Tentara PETA telah berperan besar dalam Perang Kemerdekaan Indonesia. Beberapa tokoh nasional yang dulunya tergabung dalam PETA antara lain mantan presiden Soeharto dan Jendral Besar Soedirman. Veteran-veteran tentara PETA telah menentukan perkembangan dan evolusi militer Indonesia, antara lain setelah menjadi bagian penting dari pembentukan Badan Keamanan Rakyat (BKR), Tentara Keamanan Rakyat (TKR), Tentara Keselamatan Rakyat, Tentara Republik Indonesia (TRI) hingga akhirnya TNI. Karena hal ini, PETA banyak dianggap sebagai salah satu cikal bakal dari Tentara Nasional Indonesia.
Latar belakang
Pembentukan PETA dianggap berawal dari surat Raden Gatot Mangkoepradja kepada Gunseikan (kepala pemerintahan militer Jepang) pada bulan September 1943 yang antara lain berisi permohonan agar bangsa Indonesia diperkenankan membantu pemerintahan Jepang di medan perang. Pada pembentukannya, banyak anggota Seinen Dojo (Barisan Pemuda) yang kemudian menjadi anggota senior dalam barisan PETA. Ada pendapat bahwa hal ini merupakan strategi Jepang untuk membangkitkan semangat patriotisme dengan memberi kesan bahwa usul pembentukan PETA berasal dari kalangan pemimpin Indonesia sendiri. Pendapat ini ada benarnya, karena, sebagaimana berita yang dimuat pada koran "Asia Raya" pada tanggal 13 September 1943, yakni adanya usulan sepuluh ulama: K.H. Mas Mansyur, KH. Adnan, Dr. Abdul Karim Amrullah (HAMKA), Guru H. Mansur, Guru H. Cholid. K.H. Abdul Madjid, Guru H. Jacob, K.H. Djunaedi, U. Mochtar dan H. Mohammad Sadri, yang menuntut agar segera dibentuk tentara sukarela bukan wajib militer yang akan mempertahankan Pulau Jawa [1]. Hal ini menunjukkan adanya peran golongan agama dalam rangka pembentukan milisi ini. Tujuan pengusulan oleh golongan agama ini dianggap untuk menanamkan paham kebangsaan dan cinta tanah air yang berdasarkan ajaran agama. Hal ini kemudian juga diperlihatkan dalam panji atau bendera tentara PETA yang berupa matahari terbit (lambang kekaisaran Jepang) dan lambang bulan sabit dan bintang (simbol kepercayaan Islam).
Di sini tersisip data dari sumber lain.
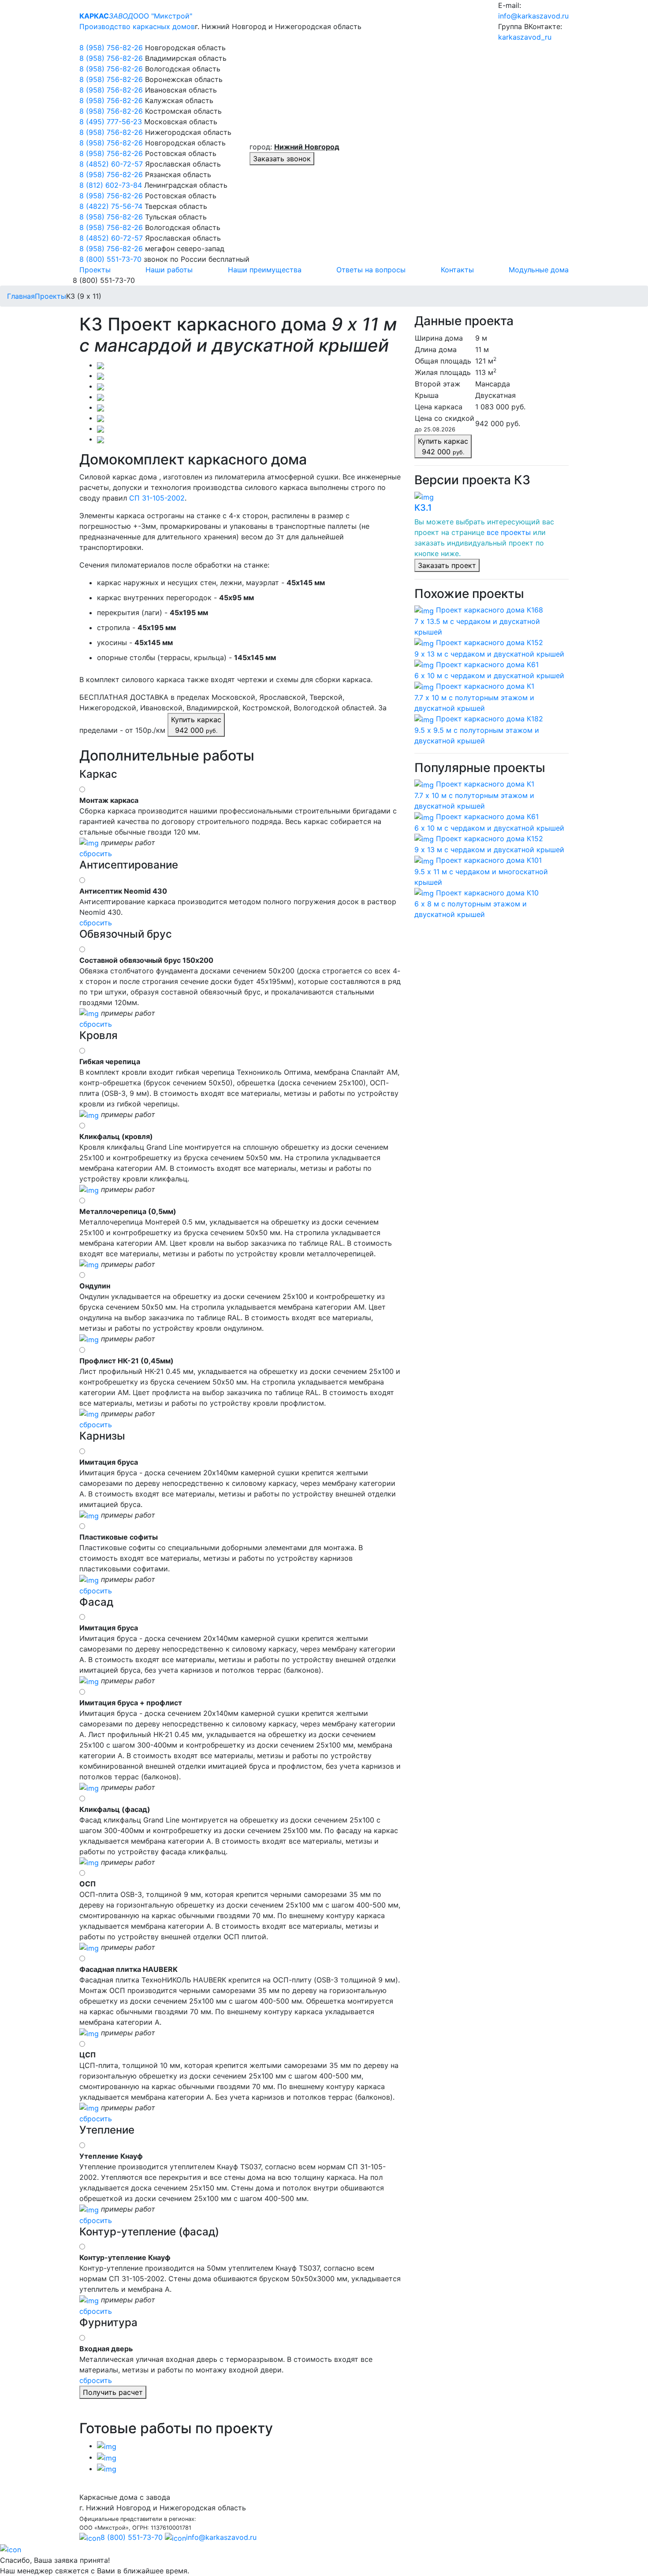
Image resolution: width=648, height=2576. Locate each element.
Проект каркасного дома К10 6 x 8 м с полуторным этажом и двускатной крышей (476, 903)
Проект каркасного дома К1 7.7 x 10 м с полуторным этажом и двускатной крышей (474, 697)
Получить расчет (113, 2392)
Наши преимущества (265, 269)
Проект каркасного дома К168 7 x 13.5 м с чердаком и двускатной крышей (478, 620)
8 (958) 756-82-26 (112, 47)
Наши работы (169, 269)
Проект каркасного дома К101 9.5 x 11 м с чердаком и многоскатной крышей (481, 871)
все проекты (509, 532)
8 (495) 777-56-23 (111, 121)
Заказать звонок (282, 158)
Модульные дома (539, 269)
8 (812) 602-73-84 (111, 185)
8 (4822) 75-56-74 (112, 206)
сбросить (95, 853)
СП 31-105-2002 (157, 498)
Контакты (457, 269)
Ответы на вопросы (371, 269)
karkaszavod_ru (524, 37)
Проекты (95, 269)
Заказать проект (447, 565)
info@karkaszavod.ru (533, 15)
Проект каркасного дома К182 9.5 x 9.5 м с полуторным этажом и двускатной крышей (478, 729)
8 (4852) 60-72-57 (112, 164)
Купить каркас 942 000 (196, 725)
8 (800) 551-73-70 (110, 259)
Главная (21, 296)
Pemberontakan batalion PETA di Blitar
Pada tanggal 14 Februari 1945, pasukan PETA di Blitar di bawah pimpinan Supriadi melakukan sebuah pemberontakan. Pemberontakan ini berhasil dipadamkan dengan memanfaatkan pasukan pribumi yang tak terlibat pemberontakan, baik dari satuan PETA sendiri maupun Heiho. Supriadi, pimpinan pasukan pemberontak tersebut, menurut sejarah Indonesia dinyatakan hilang dalam peristiwa ini. Akan tetapi, pimpinan lapangan dari pemberontakan ini, yang selama ini dilupakan sejarah, Muradi, tetap bersama dengan pasukannya hingga saat terakhir. Mereka semua pada akhirnya, setelah disiksa selama penahanan oleh Kempeitai (PM), diadili dan dihukum mati dengan hukuman penggal sesuai dengan hukum militer Tentara Kekaisaran Jepang di Eevereld (sekarang pantai Ancol) pada tanggal 16 Mei 1945.
Pembubaran PETA
Pada tanggal 18 Agustus 1945, sehari setelah proklamasi kemerdekaan Indonesia, berdasarkan perjanjian kapitulasi Jepang dengan blok Sekutu, Tentara Kekaisaran Jepang memerintahkan para daidan batalion PETA untuk menyerah dan menyerahkan senjata mereka, dimana sebagian besar dari mereka mematuhinya. Presiden Republik Indonesia yang baru saja dilantik, Sukarno, mendukung pembubaran ini ketimbang mengubah PETA menjadi tentara nasional, karena tuduhan blok Sekutu bahwa Indonesia yang baru lahir adalah kolaborator Kekaisaran Jepang bila ia memperbolehkan milisi yang diciptakan Jepang ini untuk dilanjutkan.[2][3][4]. Sehari kemudian, tanggal 19 Agustus 1945, panglima terakhir Tentara Ke-16 di Jawa, Letnan Jendral Nagano Yuichiro, mengucapkan pidato perpisahan pada para anggota kesatuan PETA.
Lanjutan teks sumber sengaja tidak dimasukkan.